Textauszug:
========================
Auf dem Wege zur mutterlosen Gesellschaft
Burghard Behncke
In den letzten Jahren hat die externe Betreuung von Kleinkindern, insbesondere mittels Kinderkrippen, stark zugenommen. Gründe sind vorwiegend wirtschaftlich bedingt: neben Vätern sollen auch Mütter möglichst früh und umfassend ins Erwerbsleben eingegliedert werden. Auf sie lastet ein entsprechender Druck, während zeitlich intensives mütterliches Engagement, selbst mit ihren Kindern unter drei Jahren, nur zu leicht abgewertet wird. Die Interessen der Kinder und entwicklungspsychologische Erkenntnisse bleiben dabei unberücksichtigt. Eltern werden mittels der aktuellen Familienpolitik beruhigt: Krippenerziehung fördere ihre Entwicklung oft mehr als eine Familie dies vermag. Jedoch werden hier zahlreiche wissenschaftliche Studien zur institutionellen Früherziehung angeführt, die auf erhebliche psychische und körperliche Risiken der Krippenerziehung hinweisen.
Schon seit langem ist bekannt, dass nicht wenige Kinder unter reduzierten Kontakten zum Vater bis hin zur Vaterlosigkeit leiden. Nun erleben sie vermehrt sogar schon im zweiten und dritten Lebensjahr auch die häufige Abwesenheit ihrer Mutter. Zusammengenommen wird das – noch kaum reflektierte – Folgen für Familien und die Gesellschaft haben. Ein Umdenken ist notwendig, verbunden mit einer Hinterfragung von einseitig materiell orientierten Werten. Alternative pädagogische Modelle sowie ein Erziehungsgehalt könnten Verbesserungen bewirken.
========================
Vorliegende Zeilen:
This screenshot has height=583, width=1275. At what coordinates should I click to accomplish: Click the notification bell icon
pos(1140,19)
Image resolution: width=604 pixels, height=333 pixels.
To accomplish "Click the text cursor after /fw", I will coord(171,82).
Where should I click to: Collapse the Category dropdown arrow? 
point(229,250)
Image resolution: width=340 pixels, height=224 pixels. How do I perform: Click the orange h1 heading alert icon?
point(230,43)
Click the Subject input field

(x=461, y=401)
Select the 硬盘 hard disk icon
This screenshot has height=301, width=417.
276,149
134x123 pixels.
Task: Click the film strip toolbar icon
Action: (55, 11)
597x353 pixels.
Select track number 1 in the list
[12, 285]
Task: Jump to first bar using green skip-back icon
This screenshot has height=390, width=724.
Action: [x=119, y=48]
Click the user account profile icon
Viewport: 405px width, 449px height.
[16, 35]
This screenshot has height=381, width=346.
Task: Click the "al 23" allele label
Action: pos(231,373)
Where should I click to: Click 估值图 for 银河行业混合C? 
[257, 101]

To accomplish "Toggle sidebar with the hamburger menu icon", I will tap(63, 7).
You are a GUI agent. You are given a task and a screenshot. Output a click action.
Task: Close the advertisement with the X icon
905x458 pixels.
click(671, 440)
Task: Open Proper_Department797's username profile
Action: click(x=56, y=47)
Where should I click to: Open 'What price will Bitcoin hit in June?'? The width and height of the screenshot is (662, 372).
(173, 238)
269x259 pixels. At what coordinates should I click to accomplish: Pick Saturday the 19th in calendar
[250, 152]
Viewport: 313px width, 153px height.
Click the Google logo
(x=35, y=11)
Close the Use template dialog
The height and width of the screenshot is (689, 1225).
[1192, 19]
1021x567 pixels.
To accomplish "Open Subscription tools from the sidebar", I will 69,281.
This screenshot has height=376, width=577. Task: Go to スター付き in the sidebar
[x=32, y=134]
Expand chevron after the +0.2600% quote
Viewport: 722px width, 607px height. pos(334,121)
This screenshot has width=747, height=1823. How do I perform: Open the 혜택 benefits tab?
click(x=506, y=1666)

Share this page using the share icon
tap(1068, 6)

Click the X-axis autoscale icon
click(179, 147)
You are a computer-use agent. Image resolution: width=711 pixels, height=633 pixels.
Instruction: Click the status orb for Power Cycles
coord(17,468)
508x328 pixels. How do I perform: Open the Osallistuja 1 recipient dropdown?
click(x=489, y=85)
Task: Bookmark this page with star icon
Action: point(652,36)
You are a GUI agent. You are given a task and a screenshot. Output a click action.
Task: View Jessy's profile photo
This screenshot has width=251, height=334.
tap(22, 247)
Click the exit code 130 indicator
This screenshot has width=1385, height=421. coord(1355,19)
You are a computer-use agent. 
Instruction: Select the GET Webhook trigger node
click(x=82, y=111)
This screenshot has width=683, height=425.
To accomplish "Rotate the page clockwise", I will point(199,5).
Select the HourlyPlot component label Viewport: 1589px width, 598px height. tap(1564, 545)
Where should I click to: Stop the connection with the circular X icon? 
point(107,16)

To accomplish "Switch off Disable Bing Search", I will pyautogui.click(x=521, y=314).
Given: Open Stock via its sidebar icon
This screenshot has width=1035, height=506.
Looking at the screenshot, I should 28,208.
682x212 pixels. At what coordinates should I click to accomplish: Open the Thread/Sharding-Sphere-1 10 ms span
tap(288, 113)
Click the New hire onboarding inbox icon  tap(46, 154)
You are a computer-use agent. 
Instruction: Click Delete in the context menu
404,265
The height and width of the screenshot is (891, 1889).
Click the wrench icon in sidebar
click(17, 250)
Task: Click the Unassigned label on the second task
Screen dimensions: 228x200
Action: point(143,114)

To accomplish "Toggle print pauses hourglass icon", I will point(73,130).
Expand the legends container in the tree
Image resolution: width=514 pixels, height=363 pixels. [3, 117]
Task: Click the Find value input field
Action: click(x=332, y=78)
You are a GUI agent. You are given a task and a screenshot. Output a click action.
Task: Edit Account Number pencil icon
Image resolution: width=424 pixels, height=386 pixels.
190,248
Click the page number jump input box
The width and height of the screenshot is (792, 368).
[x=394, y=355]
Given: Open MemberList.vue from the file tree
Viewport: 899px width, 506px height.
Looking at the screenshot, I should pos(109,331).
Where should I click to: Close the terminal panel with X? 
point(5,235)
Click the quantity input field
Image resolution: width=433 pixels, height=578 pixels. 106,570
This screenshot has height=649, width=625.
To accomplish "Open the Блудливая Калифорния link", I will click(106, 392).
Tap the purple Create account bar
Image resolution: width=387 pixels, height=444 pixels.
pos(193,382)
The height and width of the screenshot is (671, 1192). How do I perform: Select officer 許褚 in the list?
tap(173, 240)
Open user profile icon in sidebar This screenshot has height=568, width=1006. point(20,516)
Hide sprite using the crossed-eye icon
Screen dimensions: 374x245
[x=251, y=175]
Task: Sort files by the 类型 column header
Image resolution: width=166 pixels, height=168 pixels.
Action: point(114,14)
========================
Aufgaben:
1) Prüfen Sie, ob die folgenden Aussagen mit dem Textauszug übereinstimmen, und belegen Sie jede Antwort mit einem wörtlichen Zitat: (a) Die Zunahme der Krippenbetreuung hat vor allem wirtschaftliche Gründe. (b) Die Interessen der Kinder werden dabei berücksichtigt. (c) Die Folgen für Familien und Gesellschaft sind bereits gründlich durchdacht.
2) Beantworten Sie anhand des Textauszugs folgende Fragen:
(a) Welche Form der externen Betreuung von Kleinkindern wird besonders hervorgehoben?
(b) In welchen Lebensjahren erleben Kinder vermehrt die häufige Abwesenheit ihrer Mutter?
(c) Wodurch könnten laut Text Verbesserungen bewirkt werden?
3) Setzen Sie den Textauszug über Krippenerziehung nach seinem letzten Satz fort.

Erwartete Antworten:
1)
(a) Ja: „Gründe sind vorwiegend wirtschaftlich bedingt“
(b) Nein: „Die Interessen der Kinder und entwicklungspsychologische Erkenntnisse bleiben dabei unberücksichtigt.“
(c) Nein: „noch kaum reflektierte“

2)
(a) Kinderkrippen
(b) Im zweiten und dritten Lebensjahr
(c) Durch alternative pädagogische Modelle sowie ein Erziehungsgehalt

3)
Burghard Behncke, geb. in Hamburg, Diplom-Pädagoge, ehemaliger Dozent für Psychologie und Pädagogik an Fachschule für Sozialpädagogik und Studiendirektor i.K., langjähriger Leiter einer sozialpädagogischen Bildungseinrichtung, nun freier Schriftsteller in Berlin. Veröffentlichung zahlreicher Artikel und zweier Bücher, vorwiegend aus den Bereichen Pädagogik, Psychologie, Didaktik und gesellschaftskritischer Themen. Ein Schwerpunkt seiner Arbeit ist die Entwicklung des Kindes in der Familie und der außerfamiliären Betreuung.